--- START ---
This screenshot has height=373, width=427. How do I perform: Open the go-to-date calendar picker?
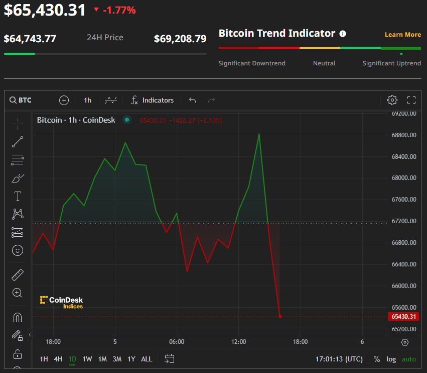[169, 359]
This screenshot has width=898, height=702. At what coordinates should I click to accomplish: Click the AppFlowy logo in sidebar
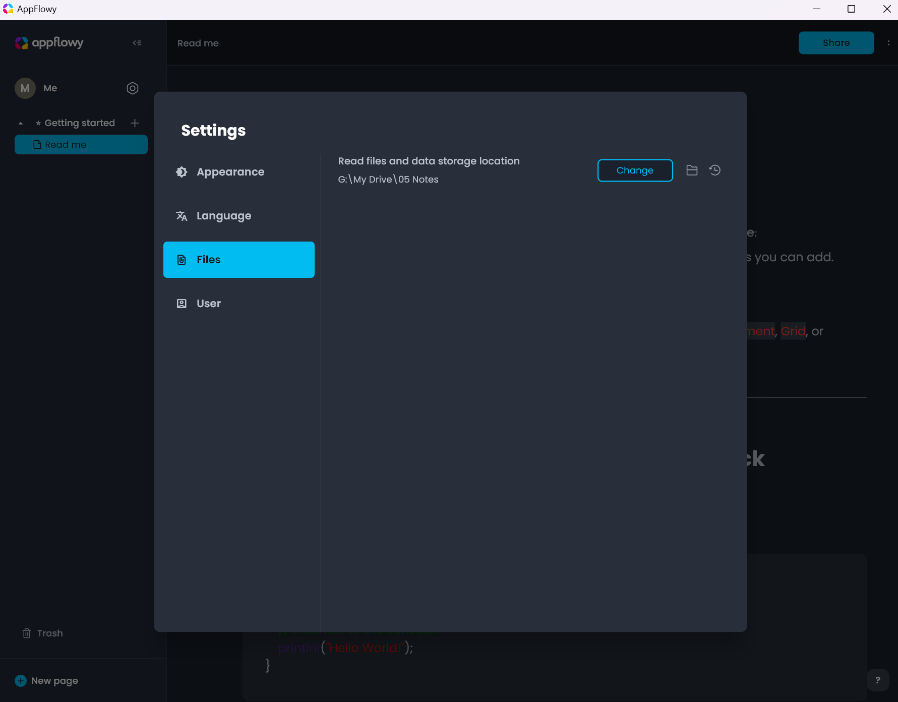(x=49, y=43)
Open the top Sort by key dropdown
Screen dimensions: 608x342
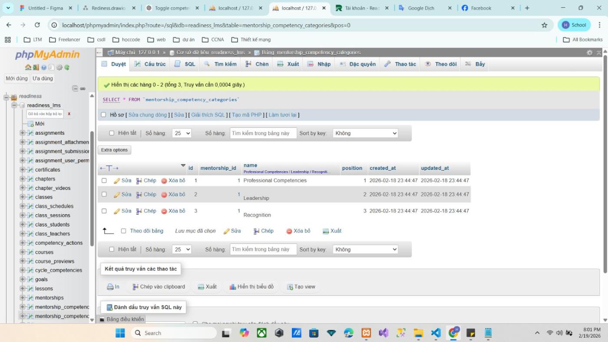point(365,133)
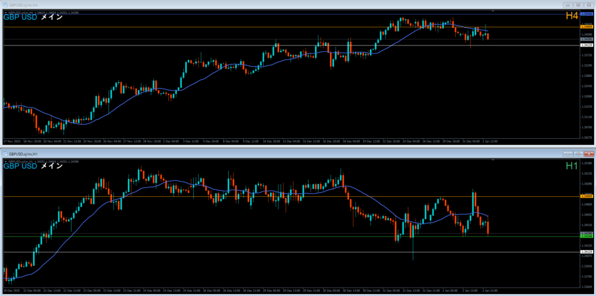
--- END ---
▶ Problem requirements:
Now repeat exactly the lines from the one with "Open the top Sort by key dropdown" through the end of the listing above, both included, omitting all pictures.

▶ Answer box:
Open the top Sort by key dropdown
Screen dimensions: 608x342
point(365,133)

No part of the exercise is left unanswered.